While most Manitobans used whatever resources were available to them to fight polio, the less scrupulous saw the epidemic as an opportunity to exploit the anxiety of parents in order to make a quick buck. Vials of the alleged polio serum gamma globulin were selling on the street for $25 a dose, according to the Free Press. 

Local health officials warned the public about the unauthorized sale of the serum in vials bearing the “Connaught Laboratories” label.

Unconfirmed reports indicated that someone who was not a doctor was offering black-market gamma globulin at $10 a cubic centimetre — health-care officials considered this to be adulterated serum or a fluid resembling the serum or possibly just water.

Connaught gamma globulin was actually available free to persons who qualified under rules specified by the federal government which supplied the serum across Canada. The only serums available commercially were from other government-sanctioned laboratories.

“No one outside the department of public health ... can be legally in possession of serum vials labeled ‘Connaught,’” according to a warning issued to the media.

If the vials were submitted by anyone else, “the public are fools if they touch it,” said one government official.

One  person was said to have offered $30 for a small dose of the serum to save his polio-stricken daughter. What the father did not know was that gamma globulin was regarded as a preventative rather than a cure, and its powers to prevent the disease were limited to the point of being virtually ineffective. Recognizing the serum would be useless due to the daughter already having polio, health officials rejected the father’s attempt to purchase gamma gobulin from the government supply.

Dr. William Hammond, the American developer of the serum, warned that its protection against polio was temporary and its effectiveness was uncertain due to the need to include antibodies against all three types of polio virus to induce total immunity.

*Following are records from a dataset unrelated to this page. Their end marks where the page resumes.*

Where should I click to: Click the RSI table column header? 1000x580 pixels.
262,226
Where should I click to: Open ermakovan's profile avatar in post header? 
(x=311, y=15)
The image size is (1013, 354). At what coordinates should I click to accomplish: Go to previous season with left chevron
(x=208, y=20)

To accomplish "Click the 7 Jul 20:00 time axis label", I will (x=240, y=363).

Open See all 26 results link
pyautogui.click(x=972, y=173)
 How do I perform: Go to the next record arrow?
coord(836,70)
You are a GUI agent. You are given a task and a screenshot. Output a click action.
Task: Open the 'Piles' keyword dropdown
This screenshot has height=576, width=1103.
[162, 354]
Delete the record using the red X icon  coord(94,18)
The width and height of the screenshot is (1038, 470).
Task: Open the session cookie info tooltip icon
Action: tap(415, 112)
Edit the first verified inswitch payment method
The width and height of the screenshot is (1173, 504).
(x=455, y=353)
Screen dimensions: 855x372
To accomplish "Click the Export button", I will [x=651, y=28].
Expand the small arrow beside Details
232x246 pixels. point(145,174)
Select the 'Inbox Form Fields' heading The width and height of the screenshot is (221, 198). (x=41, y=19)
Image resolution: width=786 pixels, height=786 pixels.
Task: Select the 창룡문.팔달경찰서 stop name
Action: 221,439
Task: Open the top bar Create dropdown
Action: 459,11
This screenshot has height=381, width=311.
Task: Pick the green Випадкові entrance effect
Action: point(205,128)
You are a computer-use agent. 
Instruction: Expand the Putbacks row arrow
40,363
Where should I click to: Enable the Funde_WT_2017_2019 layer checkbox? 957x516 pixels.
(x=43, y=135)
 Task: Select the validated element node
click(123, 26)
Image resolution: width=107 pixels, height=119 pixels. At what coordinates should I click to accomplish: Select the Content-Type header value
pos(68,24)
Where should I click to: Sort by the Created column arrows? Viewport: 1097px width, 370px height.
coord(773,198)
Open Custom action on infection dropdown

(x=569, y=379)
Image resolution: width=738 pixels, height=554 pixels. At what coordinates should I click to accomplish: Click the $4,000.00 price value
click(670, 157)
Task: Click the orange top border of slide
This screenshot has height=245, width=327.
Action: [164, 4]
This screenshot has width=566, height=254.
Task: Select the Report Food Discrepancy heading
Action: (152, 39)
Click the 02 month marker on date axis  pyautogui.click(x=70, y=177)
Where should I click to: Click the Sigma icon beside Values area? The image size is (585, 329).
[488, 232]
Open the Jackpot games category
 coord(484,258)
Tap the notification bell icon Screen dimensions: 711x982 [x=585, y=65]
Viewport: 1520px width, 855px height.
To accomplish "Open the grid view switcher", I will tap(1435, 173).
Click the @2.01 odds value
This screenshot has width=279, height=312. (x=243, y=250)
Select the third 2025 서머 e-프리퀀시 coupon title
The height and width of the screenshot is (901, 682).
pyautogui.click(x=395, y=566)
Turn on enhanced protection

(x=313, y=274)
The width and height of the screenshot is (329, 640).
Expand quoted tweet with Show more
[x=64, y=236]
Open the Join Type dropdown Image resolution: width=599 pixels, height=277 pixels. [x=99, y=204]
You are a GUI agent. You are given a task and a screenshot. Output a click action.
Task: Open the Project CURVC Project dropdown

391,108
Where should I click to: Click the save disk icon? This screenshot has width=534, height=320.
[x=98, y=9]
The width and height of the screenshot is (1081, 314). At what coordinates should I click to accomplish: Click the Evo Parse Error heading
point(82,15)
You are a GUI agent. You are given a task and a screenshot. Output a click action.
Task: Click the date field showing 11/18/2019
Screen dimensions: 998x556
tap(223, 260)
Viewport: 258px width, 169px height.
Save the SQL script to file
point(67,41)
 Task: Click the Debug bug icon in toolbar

Gamma globulin, also called immunoglobulin, is a class of blood plasma proteins, most notably including the antibodies that help fight infections and disease — Hammond’s serum was pooled plasma with “neutralized” anti-bodies to the polio virus. Gamma globulin immunization had been proven effective against measles, but its ability to combat polio was still not scientifically verified at the time of the 1953 outbreak.

But as panic spread, people were willing  to take chances with any so-called “miracle cure” — all of which deserved to be regarded as “bogus.”

The fear of polio was so rampant that even funeral directors called for closed funerals for those who died of polio. 

“We don’t worry about germs escaping from the body,” one funeral director told the Free Press (August7, 1953). “It’s just that people who might be carriers, perhaps some immediate member of the victim’s family, would attend the funeral and thereby increase the chance of the disease being spread.”

The Kiwanis Club of St. Boniface announced the E.J. Casey Shows, a carnival they were sponsoring, scheduled for St. Boniface from September 1 to 7, had been cancelled due to the polio epidemic, although tickets were printed and advertising said the show was “ready to go.”

On August 20, the Free Press reported a two-week delay from August 31 to September 14 in opening schools on the recommendation of the provincial Advisory Committee on Polio.

Well after the epidemic had peaked in most of Manitoba, Bowsman closed its school toward the end of October, “owing to the high incidence of polio in the district.”